La Reine aux cheveux d’ambre, à la bouche sanglante,
Tient de sa dextre longue ouvert le vitrail d’or.
Pensant que l’heure coule ainsi qu’une eau trop lente.
En ses yeux le reflet d’une tristesse dort,
Et sur sa robe, où sont des fleurs bizarres d’or,
Elle laisse dormir son autre main si froide
Que dans un sombre jour de chapelle qui dort
De moins rigides mains portent la palme roide !
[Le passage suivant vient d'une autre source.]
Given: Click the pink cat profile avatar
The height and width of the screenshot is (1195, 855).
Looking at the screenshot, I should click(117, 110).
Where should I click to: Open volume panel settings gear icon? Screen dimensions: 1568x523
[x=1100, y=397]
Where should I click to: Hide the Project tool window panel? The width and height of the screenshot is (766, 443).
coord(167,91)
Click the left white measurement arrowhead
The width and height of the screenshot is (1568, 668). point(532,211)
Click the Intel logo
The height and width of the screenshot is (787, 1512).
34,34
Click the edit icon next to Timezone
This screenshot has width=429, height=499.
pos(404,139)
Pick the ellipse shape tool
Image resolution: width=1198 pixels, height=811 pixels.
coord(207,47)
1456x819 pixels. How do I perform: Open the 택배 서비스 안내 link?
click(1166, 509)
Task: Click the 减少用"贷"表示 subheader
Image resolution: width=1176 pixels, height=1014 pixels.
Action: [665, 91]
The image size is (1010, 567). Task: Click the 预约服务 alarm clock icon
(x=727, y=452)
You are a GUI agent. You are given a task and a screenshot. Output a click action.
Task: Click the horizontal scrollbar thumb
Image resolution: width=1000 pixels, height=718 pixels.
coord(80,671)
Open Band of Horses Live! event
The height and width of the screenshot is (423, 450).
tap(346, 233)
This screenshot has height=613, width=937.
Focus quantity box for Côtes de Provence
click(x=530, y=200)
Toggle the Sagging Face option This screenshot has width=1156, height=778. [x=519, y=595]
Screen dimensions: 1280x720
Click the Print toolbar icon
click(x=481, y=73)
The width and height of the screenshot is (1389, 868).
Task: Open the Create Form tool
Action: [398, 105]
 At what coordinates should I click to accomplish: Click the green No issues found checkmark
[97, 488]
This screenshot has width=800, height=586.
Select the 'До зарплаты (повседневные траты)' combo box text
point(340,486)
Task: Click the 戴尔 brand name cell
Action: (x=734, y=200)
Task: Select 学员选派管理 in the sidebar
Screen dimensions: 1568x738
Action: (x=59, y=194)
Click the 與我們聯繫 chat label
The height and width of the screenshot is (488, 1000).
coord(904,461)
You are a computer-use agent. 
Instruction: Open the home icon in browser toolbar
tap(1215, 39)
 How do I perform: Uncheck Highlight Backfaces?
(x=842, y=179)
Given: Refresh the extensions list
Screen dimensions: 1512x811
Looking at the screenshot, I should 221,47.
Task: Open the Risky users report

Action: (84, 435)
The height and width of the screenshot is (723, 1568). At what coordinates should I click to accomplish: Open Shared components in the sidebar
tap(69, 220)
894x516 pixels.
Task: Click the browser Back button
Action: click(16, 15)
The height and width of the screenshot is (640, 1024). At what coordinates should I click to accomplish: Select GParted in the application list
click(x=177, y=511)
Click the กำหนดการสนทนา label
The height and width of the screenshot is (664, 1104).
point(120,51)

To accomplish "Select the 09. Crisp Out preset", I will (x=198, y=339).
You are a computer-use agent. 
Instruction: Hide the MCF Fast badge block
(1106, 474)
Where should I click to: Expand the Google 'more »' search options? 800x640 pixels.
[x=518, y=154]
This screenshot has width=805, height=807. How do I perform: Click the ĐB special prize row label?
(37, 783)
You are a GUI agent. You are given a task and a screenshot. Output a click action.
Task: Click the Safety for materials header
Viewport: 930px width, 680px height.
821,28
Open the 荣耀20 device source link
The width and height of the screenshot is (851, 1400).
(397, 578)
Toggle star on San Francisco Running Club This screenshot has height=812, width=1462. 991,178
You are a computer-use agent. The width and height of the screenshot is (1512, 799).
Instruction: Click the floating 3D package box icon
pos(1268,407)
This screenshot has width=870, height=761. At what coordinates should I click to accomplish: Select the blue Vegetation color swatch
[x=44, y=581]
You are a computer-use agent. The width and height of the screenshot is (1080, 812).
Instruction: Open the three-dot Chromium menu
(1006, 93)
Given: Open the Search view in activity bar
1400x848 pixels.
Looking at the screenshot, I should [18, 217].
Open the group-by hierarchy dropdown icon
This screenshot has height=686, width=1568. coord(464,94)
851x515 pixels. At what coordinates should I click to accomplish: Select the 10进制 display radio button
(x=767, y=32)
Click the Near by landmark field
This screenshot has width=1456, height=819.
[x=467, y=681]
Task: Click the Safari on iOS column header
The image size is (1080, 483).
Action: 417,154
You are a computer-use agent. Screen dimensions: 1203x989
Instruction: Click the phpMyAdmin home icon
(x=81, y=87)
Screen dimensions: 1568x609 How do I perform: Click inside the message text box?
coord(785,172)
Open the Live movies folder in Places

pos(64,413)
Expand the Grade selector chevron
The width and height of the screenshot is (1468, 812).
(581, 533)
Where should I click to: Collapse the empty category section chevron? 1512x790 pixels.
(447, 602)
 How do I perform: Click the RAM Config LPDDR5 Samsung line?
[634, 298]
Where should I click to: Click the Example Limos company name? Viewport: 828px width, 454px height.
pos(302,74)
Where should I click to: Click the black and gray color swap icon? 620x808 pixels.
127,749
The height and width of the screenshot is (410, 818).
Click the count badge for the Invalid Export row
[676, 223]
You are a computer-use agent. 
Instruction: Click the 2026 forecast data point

Soudain, quelle moiteur à sa peau fine et froide !
À son front lisse perle une sourde langueur,
Et son corsage en dur brocart semble moins roide :
Est-ce toi, si longtemps immobile, son cœur,
Qui pourras la savoir chasser, cette langueur,
Et faire étinceler enfin la somnolence
De ses yeux, si longtemps glacés comme son cœur,
Qui la feras tomber, l’armure du silence ?
Ô crépuscule, dans ta grande somnolence
Un bois à l’horizon s’étage noir et bleu ;
Haut, le croissant émerge et s’argente en silence :
L’Hippogriffe attendait dans le couchant de feu
Et la reine, égarant son regard noir et bleu.